SUPREME COURT OF THE STATE OF NEW YORK
Appellate Division, Fourth Judicial Department
626
CA 14-02028
PRESENT: SMITH, J.P., CARNI, LINDLEY, VALENTINO, AND WHALEN, JJ.
CAROL M. STONE AND ROGER E. STONE,
PLAINTIFFS-APPELLANTS,
V MEMORANDUM AND ORDER
JESSE D. NEUSTRADTER AND CRAIG E. BRITTIN,
DEFENDANTS-RESPONDENTS.
SMITH, MINER, O’SHEA & SMITH, LLP, BUFFALO (PHILIP J. O’SHEA, JR., OF
COUNSEL), FOR PLAINTIFFS-APPELLANTS.
TIFFANY L. D’ANGELO, ROCHESTER, FOR DEFENDANTS-RESPONDENTS.
Appeal from an order of the Supreme Court, Erie County (Diane Y.
Devlin, J.), entered January 14, 2014. The order granted the motion
of defendants for summary judgment and dismissed the complaint.
It is hereby ORDERED that the order so appealed from is
unanimously reversed on the law without costs, the motion is denied,
and the complaint is reinstated.
Memorandum: Plaintiffs commenced this action seeking damages for
injuries sustained by Carol M. Stone (plaintiff) when her bicycle
collided with the bicycle of her husband, Roger E. Stone (husband),
after he took evasive action to avoid a vehicle driven by defendant
Jesse D. Neustradter (driver) and owned by defendant Craig E. Brittin
(owner). From the driveway of the owner’s residence, the driver
approached the road on which plaintiffs were bicycling and stopped.

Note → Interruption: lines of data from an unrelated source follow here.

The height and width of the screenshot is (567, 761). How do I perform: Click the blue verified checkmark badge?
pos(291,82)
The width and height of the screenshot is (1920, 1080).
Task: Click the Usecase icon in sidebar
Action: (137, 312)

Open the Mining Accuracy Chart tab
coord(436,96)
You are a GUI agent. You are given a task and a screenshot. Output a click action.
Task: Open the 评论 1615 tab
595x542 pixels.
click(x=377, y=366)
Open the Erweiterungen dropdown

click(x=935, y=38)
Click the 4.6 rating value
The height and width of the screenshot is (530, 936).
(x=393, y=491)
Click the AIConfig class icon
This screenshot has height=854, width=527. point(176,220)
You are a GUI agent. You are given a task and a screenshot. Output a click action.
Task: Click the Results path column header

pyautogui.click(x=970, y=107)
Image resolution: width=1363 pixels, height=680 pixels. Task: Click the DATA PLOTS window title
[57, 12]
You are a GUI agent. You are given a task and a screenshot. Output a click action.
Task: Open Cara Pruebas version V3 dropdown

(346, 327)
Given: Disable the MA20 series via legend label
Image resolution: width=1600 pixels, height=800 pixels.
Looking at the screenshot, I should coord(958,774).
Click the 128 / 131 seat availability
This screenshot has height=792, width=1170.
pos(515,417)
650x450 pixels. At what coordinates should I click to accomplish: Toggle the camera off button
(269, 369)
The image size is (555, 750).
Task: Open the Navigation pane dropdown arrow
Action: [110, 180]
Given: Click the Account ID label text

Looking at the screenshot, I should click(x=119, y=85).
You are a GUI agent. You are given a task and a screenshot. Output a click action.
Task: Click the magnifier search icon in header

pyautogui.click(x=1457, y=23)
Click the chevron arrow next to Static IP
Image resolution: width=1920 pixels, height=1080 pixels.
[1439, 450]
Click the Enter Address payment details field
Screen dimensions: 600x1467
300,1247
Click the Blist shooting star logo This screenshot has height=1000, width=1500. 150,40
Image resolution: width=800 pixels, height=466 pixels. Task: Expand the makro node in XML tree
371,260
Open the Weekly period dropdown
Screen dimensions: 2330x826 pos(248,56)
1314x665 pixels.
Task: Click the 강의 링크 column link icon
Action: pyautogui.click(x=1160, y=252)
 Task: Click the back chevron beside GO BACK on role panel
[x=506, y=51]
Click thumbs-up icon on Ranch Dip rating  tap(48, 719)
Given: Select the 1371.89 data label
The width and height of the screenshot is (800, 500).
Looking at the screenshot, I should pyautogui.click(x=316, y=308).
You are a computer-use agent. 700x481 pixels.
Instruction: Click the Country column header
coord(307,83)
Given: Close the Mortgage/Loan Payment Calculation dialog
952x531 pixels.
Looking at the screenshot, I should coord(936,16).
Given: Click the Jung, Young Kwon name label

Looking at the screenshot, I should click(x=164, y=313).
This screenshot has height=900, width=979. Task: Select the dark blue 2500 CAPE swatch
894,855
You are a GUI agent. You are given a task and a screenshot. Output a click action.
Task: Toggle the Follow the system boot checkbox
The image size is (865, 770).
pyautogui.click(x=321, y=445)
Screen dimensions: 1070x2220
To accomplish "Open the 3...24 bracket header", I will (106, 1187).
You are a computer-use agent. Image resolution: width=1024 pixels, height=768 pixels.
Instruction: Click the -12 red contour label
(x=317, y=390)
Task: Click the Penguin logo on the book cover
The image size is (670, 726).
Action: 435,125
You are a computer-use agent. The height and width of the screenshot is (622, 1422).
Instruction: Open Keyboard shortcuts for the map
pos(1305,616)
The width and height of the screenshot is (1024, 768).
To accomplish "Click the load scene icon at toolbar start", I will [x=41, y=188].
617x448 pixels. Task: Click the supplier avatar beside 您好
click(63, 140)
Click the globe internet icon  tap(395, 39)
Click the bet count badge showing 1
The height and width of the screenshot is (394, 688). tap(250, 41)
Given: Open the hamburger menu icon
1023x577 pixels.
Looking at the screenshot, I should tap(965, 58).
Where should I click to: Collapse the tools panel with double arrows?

He looked right, then looked left, and to his left he observed the
bicycles colliding. It is undisputed that the vehicle did not make
contact with either of the plaintiffs or their bicycles. Following
discovery, defendants moved for summary judgment dismissing the
complaint on the grounds that the driver was not negligent, the sole
proximate cause of the accident was the “uncontrolled” operation of
the bicycle ridden by the husband, and plaintiff assumed the risk of
bicycling.
We agree with plaintiffs that Supreme Court erred in granting the
motion. We conclude that defendants failed to meet their burden of
establishing as a matter of law that the driver was not negligent or
that his actions were not a proximate cause of the accident (see
generally Zuckerman v City of New York, 49 NY2d 557, 562).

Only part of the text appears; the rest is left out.